Reevaluation of cyclosporine induced hepatotoxicity in the isolated perfused rat liver

Abstract Livers of male rats were perfused for 120 min in a recirculating hemoglobin-free system with different concentrations of cyclosporine (CS 2, 10, 50, 150 and 200 mg/l). CS produced damage to the livers in a dose dependent manner. The first sign of hepatotoxicity was a reduction of bile flow amounting to 50% already at 50 mg/l CS. At concentrations of 150 mg/l and 200 mg/l, CS lead to a nearly complete suppression of bile flow, furthermore to a release of cytosolic (GPT, glutamate–pyruvate transaminase, LDH, lactate dehydrogenase) and mitochondrial (GLDH, glutamate dehydrogenase) enzymes into the perfusate and to a decrease in hepatic oxygen consumption (30% at 200 mg/l CS). As a consequence of the reduced aerobic energy supply, hepatic ATP concentration declined (70% at 200 mg/l CS). The hepatic concentrations of reduced glutathione (GSH) were not changed but those of oxidized glutathione (GSSG) increased up to 5-fold by CS. Malondialdehyde (MDA) concentrations in the liver and in the perfusate were not affected consistently by CS. The toxic actions of CS in the isolated rat liver were not influenced (a) by the feeding status of the rats (fed or fasted before surgery) or (b) by addition of superoxide dismutase (SOD, 20 mg/l) and catalase (20 mg/l) to the perfusate 30 min before CS. On the other hand, CS-induced hepatic injury could be attenuated or inhibited completely by addition to the perfusate of (1) 2 mmol/l GSH; (2) 12 mmol/l serine; (3) 12 mmol/l glycine; (4) 0.09 mmol/l deferoxamine (DFO).
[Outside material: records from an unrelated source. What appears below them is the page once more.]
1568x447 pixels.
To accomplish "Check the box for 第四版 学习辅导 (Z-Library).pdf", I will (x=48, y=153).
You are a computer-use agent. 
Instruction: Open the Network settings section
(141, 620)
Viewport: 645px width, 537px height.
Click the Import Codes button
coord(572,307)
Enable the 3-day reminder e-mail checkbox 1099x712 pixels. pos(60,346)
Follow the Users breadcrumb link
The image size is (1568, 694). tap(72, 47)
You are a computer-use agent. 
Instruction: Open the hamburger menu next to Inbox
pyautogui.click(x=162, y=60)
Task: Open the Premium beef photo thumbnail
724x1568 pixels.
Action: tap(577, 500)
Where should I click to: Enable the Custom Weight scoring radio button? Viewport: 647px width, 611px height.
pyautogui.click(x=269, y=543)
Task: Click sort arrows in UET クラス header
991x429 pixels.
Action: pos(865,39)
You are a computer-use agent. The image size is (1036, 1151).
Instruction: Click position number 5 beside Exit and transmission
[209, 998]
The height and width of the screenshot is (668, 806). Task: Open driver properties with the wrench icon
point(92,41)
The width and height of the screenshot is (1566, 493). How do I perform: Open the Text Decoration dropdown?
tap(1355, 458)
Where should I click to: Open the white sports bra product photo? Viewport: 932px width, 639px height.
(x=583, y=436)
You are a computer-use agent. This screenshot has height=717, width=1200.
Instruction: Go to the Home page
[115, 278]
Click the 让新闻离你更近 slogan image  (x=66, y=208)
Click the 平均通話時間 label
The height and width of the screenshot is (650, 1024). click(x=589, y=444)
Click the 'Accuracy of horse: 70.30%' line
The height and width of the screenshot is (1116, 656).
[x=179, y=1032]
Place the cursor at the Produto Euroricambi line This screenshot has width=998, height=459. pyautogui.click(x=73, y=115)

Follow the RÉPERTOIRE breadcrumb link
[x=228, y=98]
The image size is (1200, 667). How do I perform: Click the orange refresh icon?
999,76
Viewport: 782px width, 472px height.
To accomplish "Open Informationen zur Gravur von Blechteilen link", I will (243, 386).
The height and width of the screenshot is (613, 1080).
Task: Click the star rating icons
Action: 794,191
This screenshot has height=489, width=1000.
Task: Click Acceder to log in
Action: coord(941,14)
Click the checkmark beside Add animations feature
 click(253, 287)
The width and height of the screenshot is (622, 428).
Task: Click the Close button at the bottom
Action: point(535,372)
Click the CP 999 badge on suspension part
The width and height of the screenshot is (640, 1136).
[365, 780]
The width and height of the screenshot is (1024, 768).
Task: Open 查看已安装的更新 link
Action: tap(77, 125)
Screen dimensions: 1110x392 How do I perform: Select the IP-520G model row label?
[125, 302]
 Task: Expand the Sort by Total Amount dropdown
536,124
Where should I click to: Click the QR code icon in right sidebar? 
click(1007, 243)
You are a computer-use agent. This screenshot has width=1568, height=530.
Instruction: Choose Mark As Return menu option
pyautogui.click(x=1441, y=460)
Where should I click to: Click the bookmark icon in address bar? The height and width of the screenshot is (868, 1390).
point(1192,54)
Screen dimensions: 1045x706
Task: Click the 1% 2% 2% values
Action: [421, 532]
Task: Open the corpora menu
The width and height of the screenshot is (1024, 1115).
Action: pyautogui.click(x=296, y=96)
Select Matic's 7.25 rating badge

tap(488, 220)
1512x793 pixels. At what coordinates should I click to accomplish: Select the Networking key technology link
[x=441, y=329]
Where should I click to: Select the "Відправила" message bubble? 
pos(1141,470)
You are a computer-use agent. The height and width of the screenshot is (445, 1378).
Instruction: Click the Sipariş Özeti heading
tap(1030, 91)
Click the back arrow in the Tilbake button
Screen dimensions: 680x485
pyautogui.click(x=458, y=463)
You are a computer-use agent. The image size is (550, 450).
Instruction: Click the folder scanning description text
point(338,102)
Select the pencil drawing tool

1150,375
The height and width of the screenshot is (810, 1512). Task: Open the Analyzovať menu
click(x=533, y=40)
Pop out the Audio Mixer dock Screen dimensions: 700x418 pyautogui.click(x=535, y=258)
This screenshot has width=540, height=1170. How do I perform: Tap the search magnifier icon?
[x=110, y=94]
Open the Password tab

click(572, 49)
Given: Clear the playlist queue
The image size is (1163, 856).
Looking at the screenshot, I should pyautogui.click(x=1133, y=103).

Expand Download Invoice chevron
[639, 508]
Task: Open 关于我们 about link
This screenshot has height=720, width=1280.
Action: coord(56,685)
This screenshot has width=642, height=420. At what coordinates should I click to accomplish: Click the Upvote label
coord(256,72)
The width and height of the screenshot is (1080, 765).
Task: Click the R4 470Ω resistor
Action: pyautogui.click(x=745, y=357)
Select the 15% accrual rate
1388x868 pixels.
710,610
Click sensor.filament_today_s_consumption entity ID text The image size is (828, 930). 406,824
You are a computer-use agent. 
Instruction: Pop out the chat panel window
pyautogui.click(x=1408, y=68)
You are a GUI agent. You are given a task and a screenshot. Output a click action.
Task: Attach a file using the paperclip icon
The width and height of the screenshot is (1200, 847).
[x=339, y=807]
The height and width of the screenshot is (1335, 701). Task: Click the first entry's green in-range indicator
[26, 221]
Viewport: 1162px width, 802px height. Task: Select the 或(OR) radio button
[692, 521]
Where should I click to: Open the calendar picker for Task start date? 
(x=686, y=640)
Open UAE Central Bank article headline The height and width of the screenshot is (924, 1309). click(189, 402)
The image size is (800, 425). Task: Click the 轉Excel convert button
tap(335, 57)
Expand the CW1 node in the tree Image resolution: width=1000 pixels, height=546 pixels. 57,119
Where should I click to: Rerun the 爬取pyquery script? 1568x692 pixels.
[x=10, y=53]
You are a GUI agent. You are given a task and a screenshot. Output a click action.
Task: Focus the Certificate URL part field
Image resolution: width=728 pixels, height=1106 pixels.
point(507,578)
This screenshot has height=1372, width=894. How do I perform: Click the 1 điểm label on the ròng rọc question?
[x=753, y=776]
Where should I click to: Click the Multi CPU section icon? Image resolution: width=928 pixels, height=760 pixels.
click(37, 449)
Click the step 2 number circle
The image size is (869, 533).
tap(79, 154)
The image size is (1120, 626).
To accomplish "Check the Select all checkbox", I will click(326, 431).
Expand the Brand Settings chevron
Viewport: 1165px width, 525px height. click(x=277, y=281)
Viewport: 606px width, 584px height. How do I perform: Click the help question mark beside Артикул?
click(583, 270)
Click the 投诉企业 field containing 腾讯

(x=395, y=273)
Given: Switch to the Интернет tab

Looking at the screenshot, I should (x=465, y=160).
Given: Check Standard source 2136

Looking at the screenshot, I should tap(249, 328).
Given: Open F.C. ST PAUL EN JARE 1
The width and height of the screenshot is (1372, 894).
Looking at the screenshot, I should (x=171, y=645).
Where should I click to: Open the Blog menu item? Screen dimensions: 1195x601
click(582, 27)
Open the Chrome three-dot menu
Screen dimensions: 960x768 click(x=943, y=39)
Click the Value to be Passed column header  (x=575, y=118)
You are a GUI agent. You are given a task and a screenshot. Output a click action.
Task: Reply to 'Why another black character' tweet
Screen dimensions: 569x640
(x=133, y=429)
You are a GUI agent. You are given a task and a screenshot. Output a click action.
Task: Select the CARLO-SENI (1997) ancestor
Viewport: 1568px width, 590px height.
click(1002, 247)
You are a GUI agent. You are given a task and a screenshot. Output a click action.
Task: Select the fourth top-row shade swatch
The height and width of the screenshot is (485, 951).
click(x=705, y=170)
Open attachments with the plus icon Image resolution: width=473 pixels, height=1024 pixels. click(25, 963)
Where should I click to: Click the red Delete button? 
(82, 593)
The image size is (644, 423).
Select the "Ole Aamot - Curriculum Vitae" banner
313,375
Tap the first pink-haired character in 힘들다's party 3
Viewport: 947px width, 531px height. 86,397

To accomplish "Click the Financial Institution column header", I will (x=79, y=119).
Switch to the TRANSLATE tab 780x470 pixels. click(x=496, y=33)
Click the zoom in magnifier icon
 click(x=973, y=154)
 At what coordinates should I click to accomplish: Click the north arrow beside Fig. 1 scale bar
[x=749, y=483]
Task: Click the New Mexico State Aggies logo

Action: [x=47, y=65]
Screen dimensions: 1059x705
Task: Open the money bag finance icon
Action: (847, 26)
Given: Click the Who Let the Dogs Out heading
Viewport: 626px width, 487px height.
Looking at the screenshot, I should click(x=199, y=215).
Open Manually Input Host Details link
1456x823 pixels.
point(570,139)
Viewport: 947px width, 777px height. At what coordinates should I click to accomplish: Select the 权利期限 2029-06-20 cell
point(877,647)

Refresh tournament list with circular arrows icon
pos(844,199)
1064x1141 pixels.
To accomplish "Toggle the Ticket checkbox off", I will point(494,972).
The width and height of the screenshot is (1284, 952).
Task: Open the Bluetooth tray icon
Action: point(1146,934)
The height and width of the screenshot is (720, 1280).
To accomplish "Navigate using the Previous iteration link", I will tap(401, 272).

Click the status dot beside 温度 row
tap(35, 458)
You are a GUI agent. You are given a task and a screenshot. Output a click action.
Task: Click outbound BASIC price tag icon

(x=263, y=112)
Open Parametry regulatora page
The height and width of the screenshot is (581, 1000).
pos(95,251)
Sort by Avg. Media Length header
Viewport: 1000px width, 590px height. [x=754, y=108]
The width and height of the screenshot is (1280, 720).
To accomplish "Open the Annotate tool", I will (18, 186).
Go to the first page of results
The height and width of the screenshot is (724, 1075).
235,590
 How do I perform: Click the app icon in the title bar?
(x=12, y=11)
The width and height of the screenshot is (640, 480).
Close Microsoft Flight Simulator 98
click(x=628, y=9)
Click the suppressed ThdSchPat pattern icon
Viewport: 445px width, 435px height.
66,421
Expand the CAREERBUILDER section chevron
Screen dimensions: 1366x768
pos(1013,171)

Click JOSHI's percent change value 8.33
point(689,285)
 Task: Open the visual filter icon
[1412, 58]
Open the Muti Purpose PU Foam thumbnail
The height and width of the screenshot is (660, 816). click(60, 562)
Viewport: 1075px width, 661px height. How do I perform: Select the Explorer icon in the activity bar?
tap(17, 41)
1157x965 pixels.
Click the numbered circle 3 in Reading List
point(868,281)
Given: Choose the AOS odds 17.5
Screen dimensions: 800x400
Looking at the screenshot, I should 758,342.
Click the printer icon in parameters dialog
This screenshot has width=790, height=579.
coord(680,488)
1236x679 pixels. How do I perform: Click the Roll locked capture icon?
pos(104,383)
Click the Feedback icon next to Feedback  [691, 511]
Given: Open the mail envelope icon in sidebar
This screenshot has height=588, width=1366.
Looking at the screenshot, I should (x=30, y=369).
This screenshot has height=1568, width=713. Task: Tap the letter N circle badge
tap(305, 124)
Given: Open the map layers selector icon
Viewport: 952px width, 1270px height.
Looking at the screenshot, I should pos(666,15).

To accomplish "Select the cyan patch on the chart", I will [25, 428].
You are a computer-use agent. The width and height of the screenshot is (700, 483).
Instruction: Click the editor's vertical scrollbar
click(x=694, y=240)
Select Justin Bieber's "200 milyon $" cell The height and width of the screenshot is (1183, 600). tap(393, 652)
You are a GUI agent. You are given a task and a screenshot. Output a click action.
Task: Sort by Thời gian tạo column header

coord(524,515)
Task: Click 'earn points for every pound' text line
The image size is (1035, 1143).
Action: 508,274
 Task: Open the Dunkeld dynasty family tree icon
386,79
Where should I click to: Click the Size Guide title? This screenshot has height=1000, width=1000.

Conclusions: CS induces cholestasis at lower concentrations, probably by another mechanism(s) than the other signs of hepatotoxicity (enzyme release, ATP depletion). Several lines of evidence indicate a probable participation of reactive oxygen species in CS-induced hepatotoxicity. GSH, DFO, glycine and serine could provide therapeutic opportunities to prevent CS-induced hepatotoxicity in patients treated with high doses of CS.